Quarante députés de la mouvance présidentielle ont voté le jeudi 20 août dernier, à la surprise générale, contre la demande de levée de l’immunité du député Barthélemy Kassa formulée par le gouvernement du président Boni Yayi dans le dossier PPEA 2, pendant qu’il était ministre en charge de l’Eau.
En s’opposant à la requête du chef de l’Etat, les députés de la mouvance, loin de lui désobéir, pensent plutôt l’avoir sauvé d’un piège de l’opposition.

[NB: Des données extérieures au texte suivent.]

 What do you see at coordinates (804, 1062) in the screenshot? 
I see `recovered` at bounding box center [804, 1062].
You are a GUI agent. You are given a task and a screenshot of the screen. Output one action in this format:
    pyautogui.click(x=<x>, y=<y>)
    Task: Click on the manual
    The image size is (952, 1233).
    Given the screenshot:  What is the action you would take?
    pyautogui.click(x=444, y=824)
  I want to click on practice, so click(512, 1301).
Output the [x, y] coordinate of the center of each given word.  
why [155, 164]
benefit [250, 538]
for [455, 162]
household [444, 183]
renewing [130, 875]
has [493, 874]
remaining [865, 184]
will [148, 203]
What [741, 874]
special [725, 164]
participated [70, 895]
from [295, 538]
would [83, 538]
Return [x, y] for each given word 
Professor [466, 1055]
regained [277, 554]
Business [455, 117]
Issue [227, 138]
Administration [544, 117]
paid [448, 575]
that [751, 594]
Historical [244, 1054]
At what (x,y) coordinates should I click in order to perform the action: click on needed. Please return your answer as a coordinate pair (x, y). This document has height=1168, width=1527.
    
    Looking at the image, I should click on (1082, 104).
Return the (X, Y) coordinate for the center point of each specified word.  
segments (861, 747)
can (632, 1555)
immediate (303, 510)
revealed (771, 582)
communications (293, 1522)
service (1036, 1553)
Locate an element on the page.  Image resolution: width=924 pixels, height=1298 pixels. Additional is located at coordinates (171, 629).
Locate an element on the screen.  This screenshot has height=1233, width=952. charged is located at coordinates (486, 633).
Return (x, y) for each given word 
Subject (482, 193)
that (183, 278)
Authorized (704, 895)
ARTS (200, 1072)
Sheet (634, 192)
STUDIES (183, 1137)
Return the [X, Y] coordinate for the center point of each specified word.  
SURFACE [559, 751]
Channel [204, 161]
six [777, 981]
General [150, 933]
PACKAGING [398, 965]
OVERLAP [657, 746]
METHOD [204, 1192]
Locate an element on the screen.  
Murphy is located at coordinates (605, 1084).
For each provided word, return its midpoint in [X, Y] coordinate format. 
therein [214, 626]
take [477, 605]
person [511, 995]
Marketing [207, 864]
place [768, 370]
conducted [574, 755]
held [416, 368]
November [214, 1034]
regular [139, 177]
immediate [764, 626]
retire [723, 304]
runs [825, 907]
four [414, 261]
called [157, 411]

L’acte posé par les députés de la mouvance a provoqué l’indignation d’une large frange de l’opinion nationale et internationale qui voit à travers ce vote de soutien à BarthélemyKassa, une caution à l’impunité face à la détermination du chef de l’Etat à sacrifier ses collaborateurs d’hier sur l’autel de la moralisation de la vie publique. L’explication du vote de barrage des députés de la mouvance au pouvoir contre la demande du président Boni Yayi est néanmoins simple. Elle ne serait ni une défiance à l’autorité du chef de l’Etat ni un sabotage de la cohésion gouvernementale, encore moins une prime à l’impunité ou la mal gouvernance. Ce vote rejet sauverait Boni Yayi d’un certain nombre de pièges juridiques dans lequel le chef de l’Etat s’exposait dans ce dossier conduit sous la pression des partenaires néerlandais qui voulaient que certaines têtes tombent. Les députés FCBE et leurs alliés de la mouvance ont voté non, parce que la demande du chef de l’Etat telle que formulée violait directement plusieurs dispositions du règlement intérieur de l’Assemblée nationale, en ce que celle-ci ne donne pas la qualification de l’infraction reprochée au député Barthélemy Kassa conformément à l’article 71.6. Dans le cas d’espèce, la demande de la levée de l’immunité introduite par le gouvernement ne qualifie pas l’infraction commise par le député Barthélemy Kassa. Selon la demande du chef de l’Etat, il faut lever l’immunité du député Barthélemy Kassa afin de lui permettre d’être écouté par l’officier de police judiciaire, toutes choses qui sont contraires au règlement intérieur de l’Assemblée nationale, notamment en son article 70 qui précise les cas dans lesquels on peut lever l’immunité parlementaire. En effet, l’immunité parlementaire peut être levée dans les cas ci-après :cas de délit ou de crime flagrant lorsque le député, auteur, coauteur ou complice de l’infraction poursuivie, aura déjà été ou non arrêté et détenu,cas de délit ou de crime lorsque des poursuites doivent être engagées contre le député, auteur, coauteur ou complice d’une infraction, cas de délit ou de crime, lorsque les poursuites engagées contre le député auteur, coauteur ou complice de l’infraction, sont provisoirement suspendues ».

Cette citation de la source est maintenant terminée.